顧華的臉頓時亮了三個度:“啊?男同學啊?那你就穿這,不換身衣服?”
“我這身挺好啊,重點是要有內在美,爸,我走了啊。”
“回來把快遞拿了,我買的琴譜。”
“沒問題。”
門砰的關上。
顧華朝韓笛翻白眼:“又買琴譜?你也注重內在美?哼,沒有外在美,哪個男孩子在意你的內在美。”
路向往接話道:“奶奶,我們老師說女孩子要多讀書,少打扮。”
顧華道:“韓簫音是讀傻了。”
韓笛道:“別聽你奶奶瞎說,向往,今天上學怎麽樣?和小朋友玩得開心嗎?”
路向往用力點點頭,笑彎了眉毛,事實是今天恢複上幼兒園第一天,沒有一個小朋友和她玩。新來了一個老師,活潑有趣,但卻不像沈溪那樣關心她,沒額外和她做交流,將她和其他同學一視同仁。
上課時除了教育他們以後要多讀書,新老師還說了一些身體哪些部位不能讓陌生人碰之類的奇怪的話。
戶外活動的時候,滑梯、秋千、蹺蹺板一眨眼即被霸占了,路向往不去湊熱鬧,獨自蹲在鬆樹下撿鬆果,新老師盯著那些頑皮的小男孩,也不管她。鬆樹邊上站著其他班的老師,她們在討論新來的老師勇氣可嘉,接沈溪的班完成的性教育課件被家長罵成狗了,還敢頂風上。
她們評價新老師剛工作,沒栽過跟頭,工作方式還很自戀。
她們以一種明察秋毫的口氣,說起之前的園長的案子快審判了,八成是要判刑的。說之前的園長表麵上製造出夫妻和睦的假象,實則陽奉陰違,在外麵亂七八糟的。其中一位女老師悄悄解釋,也不能全怪園長,他和老婆分房多少年了,他老婆是個事業狂,他嫌他老婆回來晚,吵著他睡覺了,他老婆看不起他止步於園長職位,是個小男人,兩人分房了,沒機會吵了,相安無事了,但愣是把夫妻過成了合租室友。
路向往聽不懂,大人們之間許多的事她都不懂,大人們有時認為小孩子是幼稚的,有時又希望小孩子跟大人一樣成熟。
一場接一場的雪壓得鬆枝彎了腰,搖搖晃晃的鬆果時不時撲簌簌落下來一個。她戴著手套在雪裏搜索,拾到了一顆鬆果跟撿到了一個寶石似的,邊拾邊想象鬆鼠正躲在哪冬眠呢,或許在樹洞裏麵,或許在草叢裏,也有可能在地底下。

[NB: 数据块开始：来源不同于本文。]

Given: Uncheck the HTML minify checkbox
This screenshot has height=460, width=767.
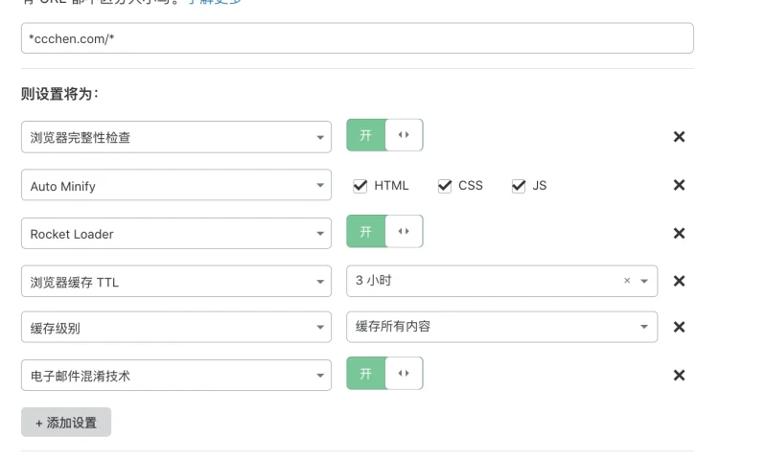Looking at the screenshot, I should [360, 185].
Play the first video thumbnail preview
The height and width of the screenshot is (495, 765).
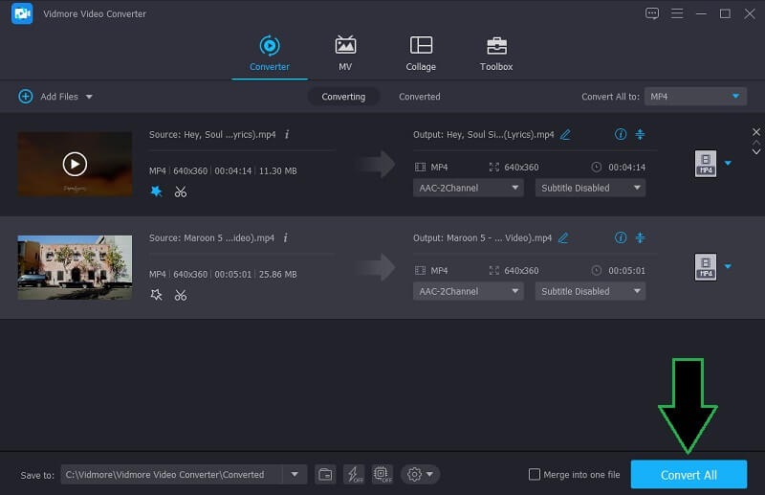(x=75, y=164)
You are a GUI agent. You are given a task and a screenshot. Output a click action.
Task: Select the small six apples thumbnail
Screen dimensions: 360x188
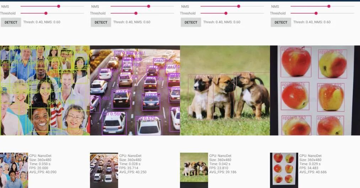pyautogui.click(x=284, y=170)
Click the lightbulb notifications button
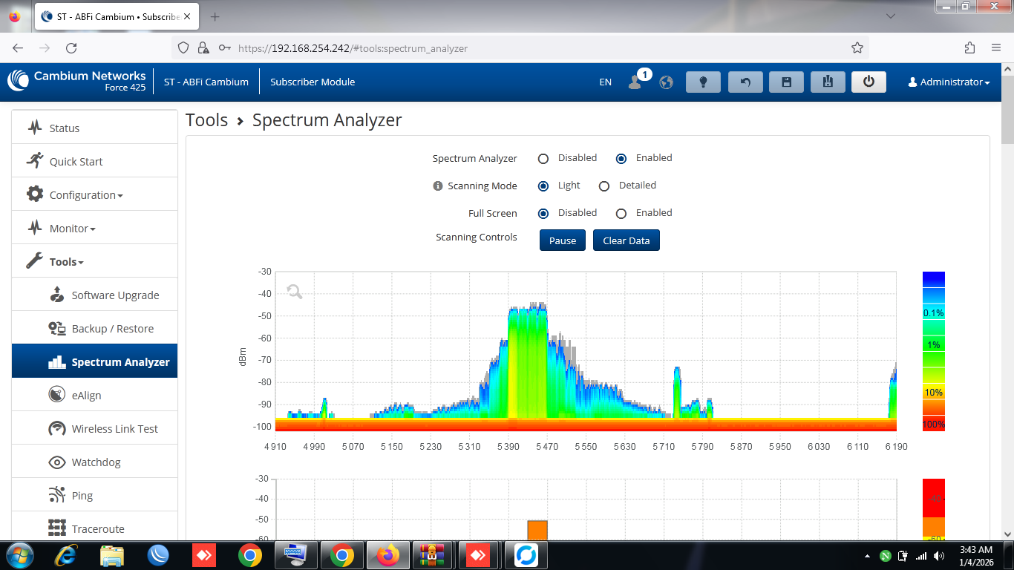The width and height of the screenshot is (1014, 570). click(x=703, y=82)

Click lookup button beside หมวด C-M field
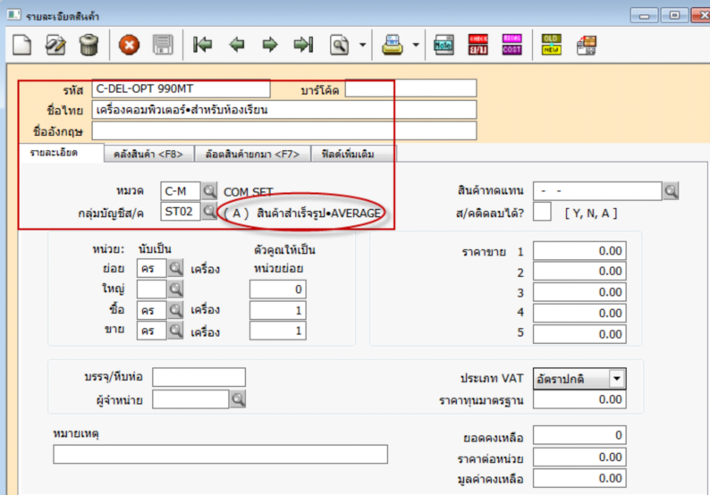(208, 191)
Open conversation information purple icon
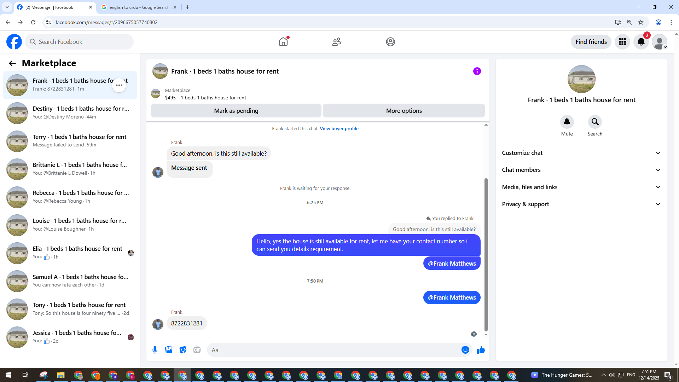The image size is (679, 382). pos(477,71)
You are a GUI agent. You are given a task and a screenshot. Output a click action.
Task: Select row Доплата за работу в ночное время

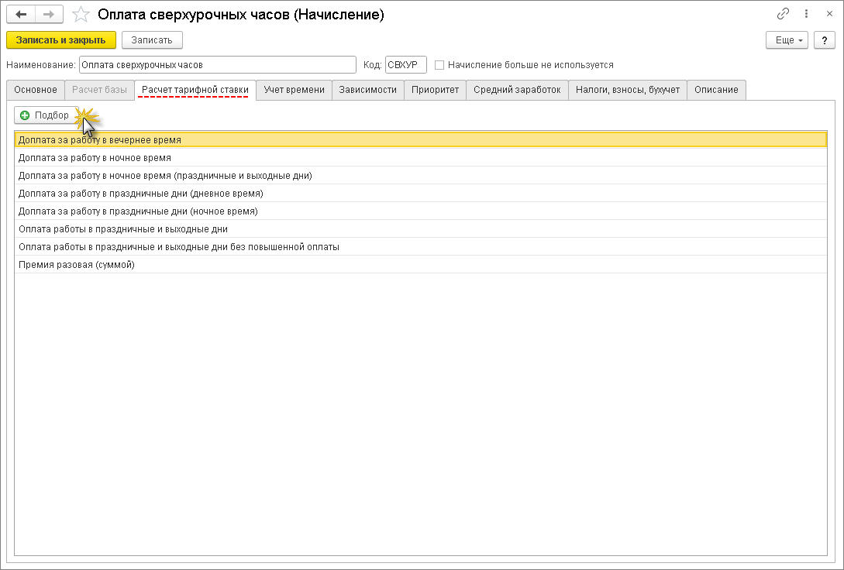(420, 157)
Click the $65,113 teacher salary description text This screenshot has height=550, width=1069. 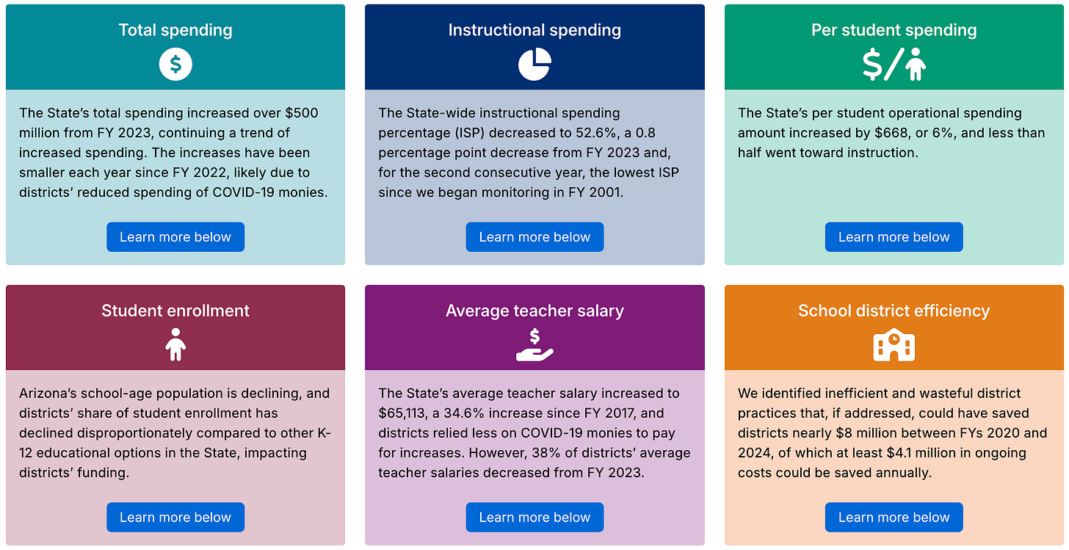(534, 433)
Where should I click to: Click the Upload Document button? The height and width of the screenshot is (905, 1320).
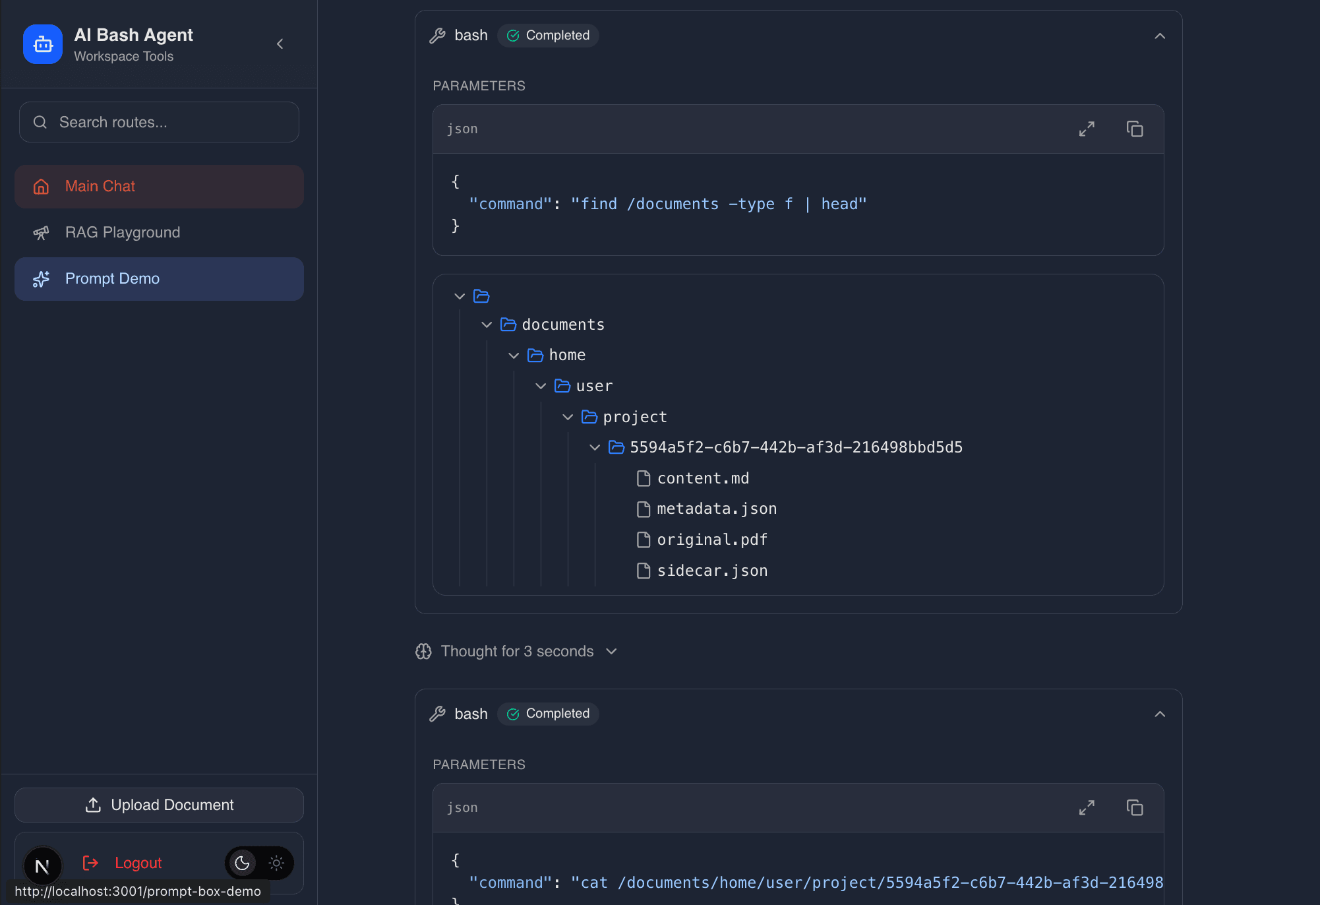(x=158, y=805)
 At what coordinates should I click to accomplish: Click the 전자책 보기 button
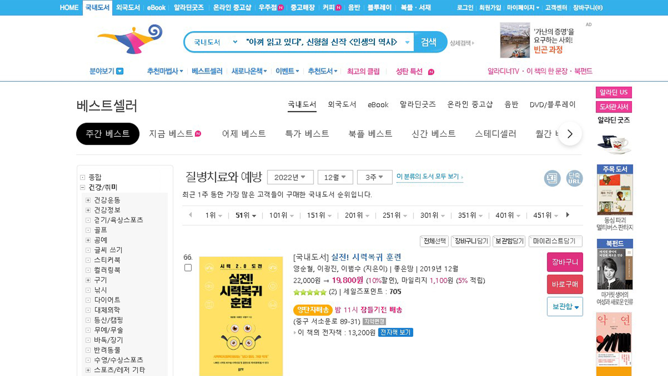click(x=395, y=332)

她自言自語,用自我對世界美好的認知,來抵禦周圍環境帶來的壓力和不適。
有個小男孩突然衝到她麵前:“我媽說就是因為你媽媽打人,所以沈老師才走了的。
另一個小女孩跟過來:“你媽媽生活作風也不好。”
說完他倆跑了,去跟別人玩了。
路向往習慣了,無所謂了,卻很想知道關於媽媽更多的消息,也很想找人傾訴對媽媽的思念。打了電話給小荷,小荷變了,不再是那個會和向往一起蹲在地上看螞蟻搬家的小荷了,她有了更多、更高級的新玩具,有著穿都穿不過來的新衣服,上一秒還在說想她的媽媽,而下一秒即跟向往分享開最近收到的禮物,去過的好玩的地方,吃過的高檔餐廳。
小荷感慨世界很大很大,她的朋友越來越多,鋼琴彈得越來越好。
路向往感覺,終有一天小荷是要把媽媽忘掉的。
可路向往不是這樣的,她決定不對顧華和韓笛說起媽媽,不對這個家裏的任何人說,把關於媽媽的一切靜靜地藏在心裏,靜靜地等媽媽回來。
她要這個家裏的人更開心一點,不管是顧華、韓笛,還是韓簫音,而開心的前提是她是一個讓人省心的孩子。
這是路向往在掌握察言觀色本領後的升華。
韓笛笑道:“那就好,在幼兒園裏好好聽老師的話,有什麽事跟我和你奶奶講,不想告訴我們的小秘密呀,就告訴姐姐。”
“爺爺你看,這是我今天在幼兒園裏撿的鬆果,可以在聖誕節的時候用來裝飾聖誕樹。”路向往從口袋裏掏出鬆果,攤在手心裏給韓笛看。
“真好呀,幼兒園裏也過聖誕節嗎?”
“嗯,我們還放聖誕假,外國老師和外國小朋友要回家過聖誕節,幼兒園裏還過萬聖節的,以前沈老師會帶著我們一起做南瓜燈,給我們發糖果吃。”
“想沈老師了?”
“嗯。”
“向往好棒,我們先把鬆果收好,等聖誕節的時候,拿出來跟小朋友一起玩。”
路向往笑出整齊的乳牙,純真的笑容將韓笛夫婦倆也感染了。
實在不能和媽媽一起過生日,那也沒關係,等萬聖節時給媽媽做個小手工,媽媽誇過向往長了雙巧手。萬聖節媽媽還不回來,那等聖誕節,每年媽媽會把培訓機構搞活動剩下的聖誕物品放到聖誕襪裏,告訴她這是聖誕老人乘著馬車來送給她的,而向往明白聖誕老人是根本不存在的。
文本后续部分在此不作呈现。